- Akihiko Saito in the mid 1980s when he was with the French Foreign Legion's 2nd Foreign Parachute Regiment.
- Born: January 5, 1961 Japan
- Died: May 9, 2005 (aged 44) Iraq
- Cause of death: Gunshot wounds sustained in a Jaish Ansar al-Sunna-planned ambush
- Occupations: 1st Airborne Brigade paratrooper, JGSDF (Former) ; 2nd Foreign Parachute Regiment soldier, French Foreign Legion, French Army (Former); Hart Security Ltd. Security contractor;
- Relatives: Hironobu Saito (brother)

= Akihiko Saito =

Japanese security contractor and terrorism casualty

Akihiko Saito (斎藤昭彦, Saitō Akihiko) was a Japanese security specialist adviser who was captured by the Jaish Ansar al-Sunna in Iraq in 2005.

Saito's abduction and subsequent death came as a shock to the Japanese public who were surprised to find out that a former member of the Japanese Self-Defence Force was operating as a private security officer in Iraq.

==Early life==

Prior to entering the French Foreign Legion, Akihiko served in the Japan Ground Self-Defense Force (JGSDF) in the 1st Airborne Brigade in 1979 before he left in 1981. Akihiko was subsequently recruited into the ranks of the French Foreign Legion in June 1983, serving for 20 years. When he left the Legion, his rank was Chief Adjutant (French: Adjudant-Chef). Saito was notably deployed with the French Foreign Legion's 2nd Foreign Parachute Regiment, serving in numerous combat operations in Africa. During his time with the Legion, he was based at Calvi/Corsica.

==Abduction==
Akihiko Saito had been working for Hart Security Ltd., a Cyprus-based British firm as a security specialist (under contract to PWC Logistics at the Abu Ghraib Warehouse Distribution Center near Baghdad International Airport) since December 2004 until his abduction by armed Jaish Ansar al-Sunna militants. He was ambushed alongside five other foreign contractors (most of them South African). However those foreign contractors were part of a convoy including twelve additional Iraqi security contractors along with five Iraqi truck drivers they were hired to safeguard; in total 23 people were killed in the ambush that took place in the town of Hit and in which Saito was abducted.

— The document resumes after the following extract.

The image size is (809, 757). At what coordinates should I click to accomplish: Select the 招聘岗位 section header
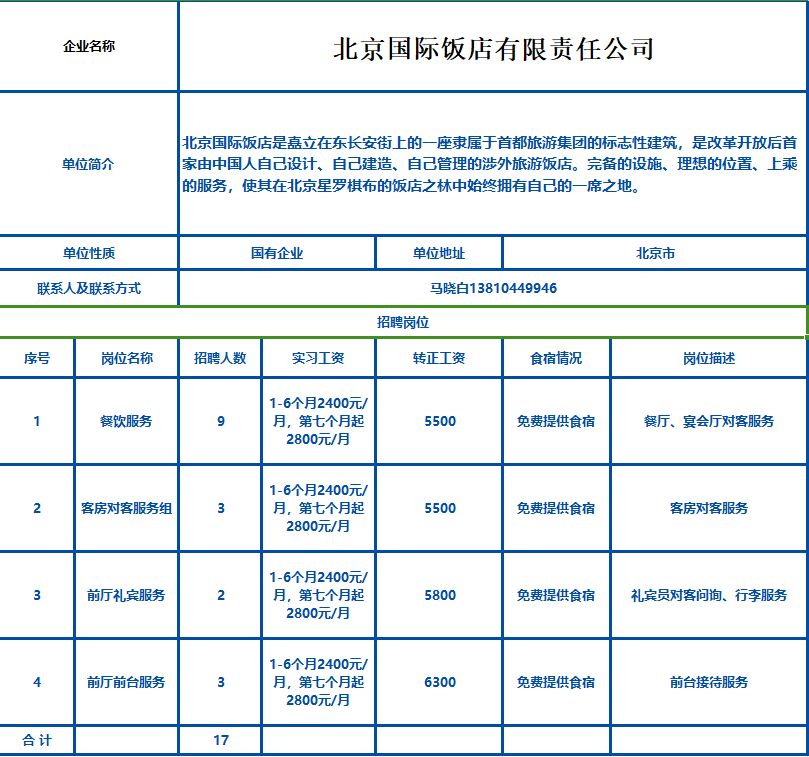pos(403,322)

He was eventually killed by Jaish Ansar al-Sunna militants, as shown in a video released on the internet.

==Aftermath==

Video of a dead body was posted online on May 27, 2005, purportedly by the group, along with Saito's identification papers and passport; his identity in the video was visually confirmed by his brother Hironobu Saito, the Japanese Foreign Ministry, the Japanese National Police Agency and Hart Security.

According to Al Jazeera, his presence in Iraq may have been used to legitimize the deployment of Japanese troops to Iraqi soil. His death was condemned by the Iraqi government. The Japanese government had condemned his death, saying that it will do little to hamper JSDF deployment to Iraq.

He was the sixth Japanese worker in Iraq to be taken hostage; two others had been killed and three released. While about 600 JGSDF personnel were in Iraq at any time, none had been killed when they withdrew in July 2006.

The Tokyo Stock Exchange was not affected by the kidnapping with traders saying that it did little or nothing at all to affect the stock market. His abduction fueled more opposition against the Japanese government's plans to send JSDF forces to Iraqi soil, believing that their presence would make them a terror target.